(Selected passage):
** Start **

Wednesday, November 28, 2012

IEC 61850 – Is Interoperability of Devices reached?

Increased and Sustainable Interoperability of intelligent devices in the power delivery domain is one of the crucial objectives of IEC 61850 and IEC 61400-25 (Wind Power). Interoperability is reached to a quite high degree – sure, there are a few examples where we see some challenges to improve one or the other technical problem!
My personal experience is that there is still some room for improvements – in the standard series IEC61850 and IEC 61400-25 and in the implementations and use of various vendors’ devices. One reason that causes headaches is linked to the many options in the standards. Vendors very often interpret the mandatory (m) and optional (o) designation as m=minimum, o=oops there is something we can ignore. Users often expect that they can decide to use mandatory and optional definitions – they expect that vendors have to implement almost all options.
There is – of course – a huge lack of understanding what and how to implement IEC 61850 and how to use standard compliant devices; and to figure out what goes wrong. Education of vendors and users is one of the most highly recommended actions to improve interoperability!

** End **

(Challenges):
1) Print the part of the IEC 61850 post from "My personal experience" down to "to improve interoperability!".
2) In the IEC 61850 post, what is named as one of the most highly recommended actions to improve interoperability?
3) Go on with the IEC 61850 post from where it stops.
The material that comes next stands apart from the IEC 61850 post.

[Screenshot and document pointing data]
** Start **

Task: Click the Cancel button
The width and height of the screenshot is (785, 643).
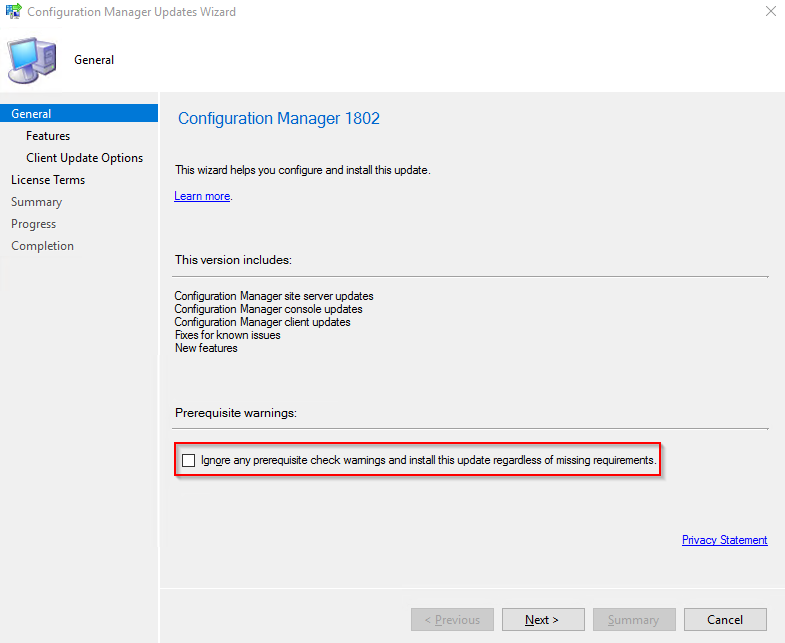Action: tap(725, 619)
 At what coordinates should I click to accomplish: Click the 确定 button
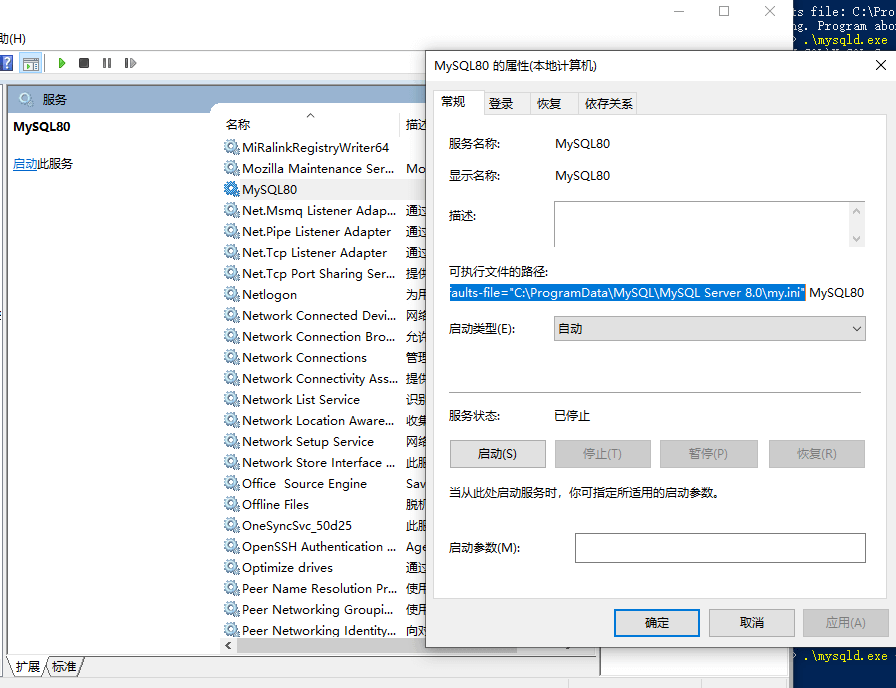657,622
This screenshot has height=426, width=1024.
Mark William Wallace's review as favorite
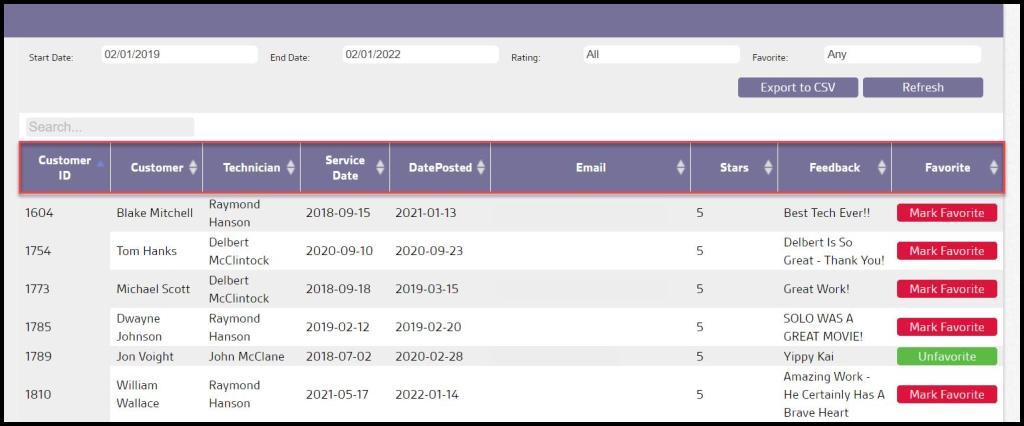click(946, 395)
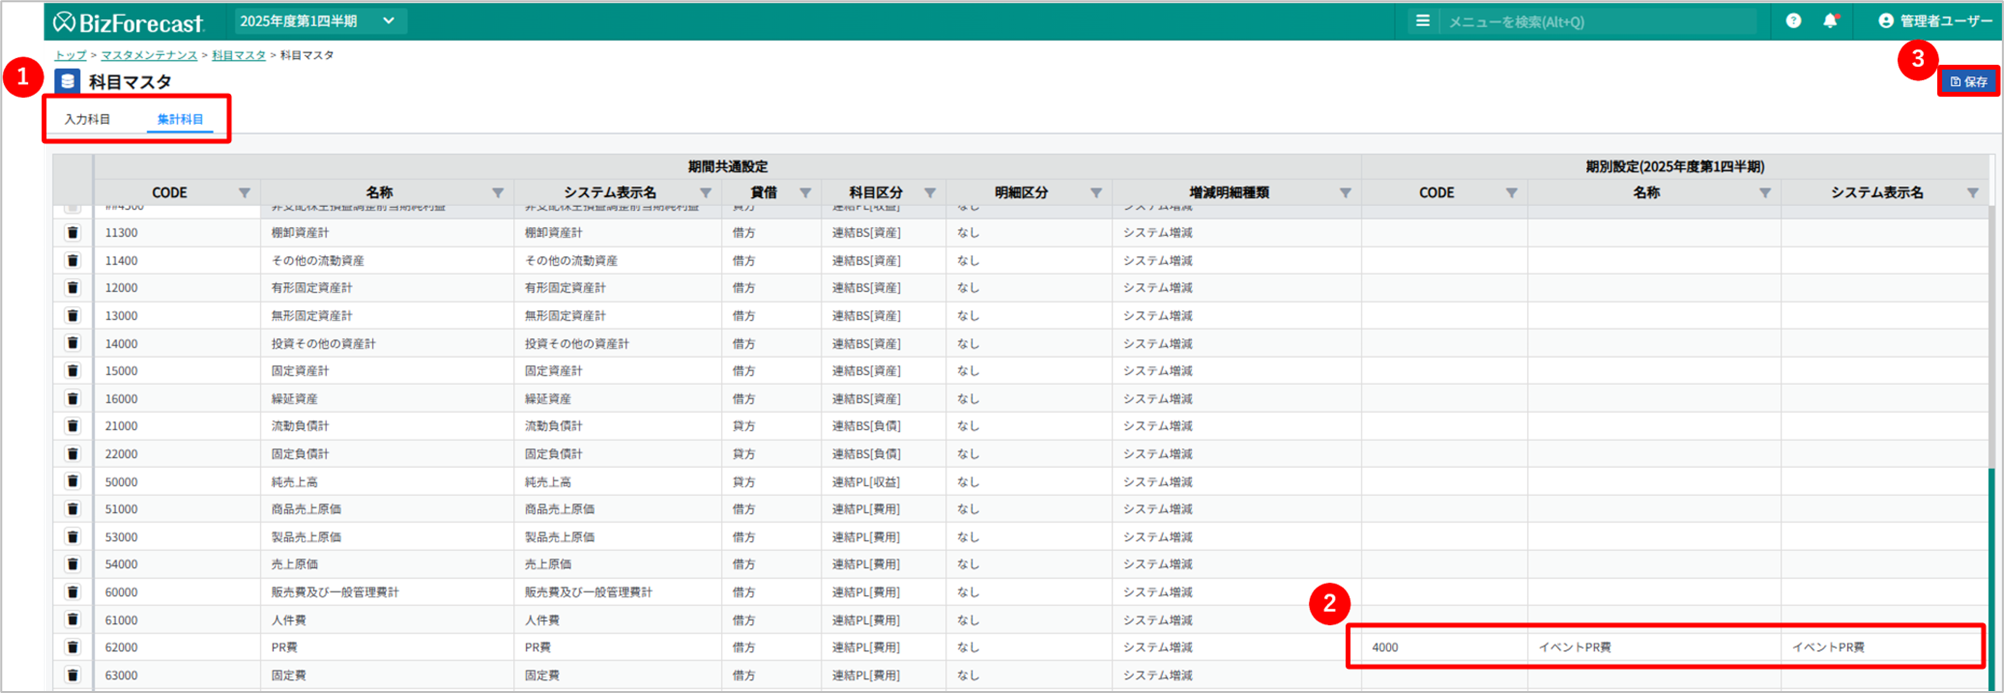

** End **

(Responses in order):
1)
My personal experience is that there is still some room for improvements – in the standard series IEC61850 and IEC 61400-25 and in the implementations and use of various vendors’ devices. One reason that causes headaches is linked to the many options in the standards. Vendors very often interpret the mandatory (m) and optional (o) designation as m=minimum, o=oops there is something we can ignore. Users often expect that they can decide to use mandatory and optional definitions – they expect that vendors have to implement almost all options.
There is – of course – a huge lack of understanding what and how to implement IEC 61850 and how to use standard compliant devices; and to figure out what goes wrong. Education of vendors and users is one of the most highly recommended actions to improve interoperability!

2) Education of vendors and users.

3)
The other day I was called to help solving a six months’ discussion between two vendors of IEC 61850 compliant products, a third vendor using their devices, the project management and the user.
It took me (with a helmet and security jacket and security shoes) less than a day on the site (a medium voltage substation in a new coal fired 920 MW power plant) to figure out the reason of a non-interoperable behavior of the power plant control system (IEC 61850 client) that had a problem with one device type. The control system wants to set the TrgOps (trigger options) of the report control blocks in all devices. It sends a SetURCBValues service with the value [x111 11xx]. All but one devices accept this value (even they do not support one of the 5 bits that can be set to 1). One device supports only three out of the five [x100 11xx] – setting 3rd and 4th Bit true is not accepted and causes a negative SetURCBValues message (according to the definition in IEC 61850-7-2).
This minor issue causes a big trouble because the client (power plant control system) cannot set the General Interrogation to true – and cannot use it !!
I expect that this non-conformity will be fixed soon. It is not a big issue – but it caused six months trouble and created a lot of frustrations!
If the right expertise would get involved in such discussions at an early stage it is likely that many of the non-conformities would be solved very soon. Comprehensive education is required when it comes to IEC 61850 – the earlier the better. Be aware: IEC 61850 is not just another protocol.
Some complaints about the many options in the standard series are discussed in a paper published the other day.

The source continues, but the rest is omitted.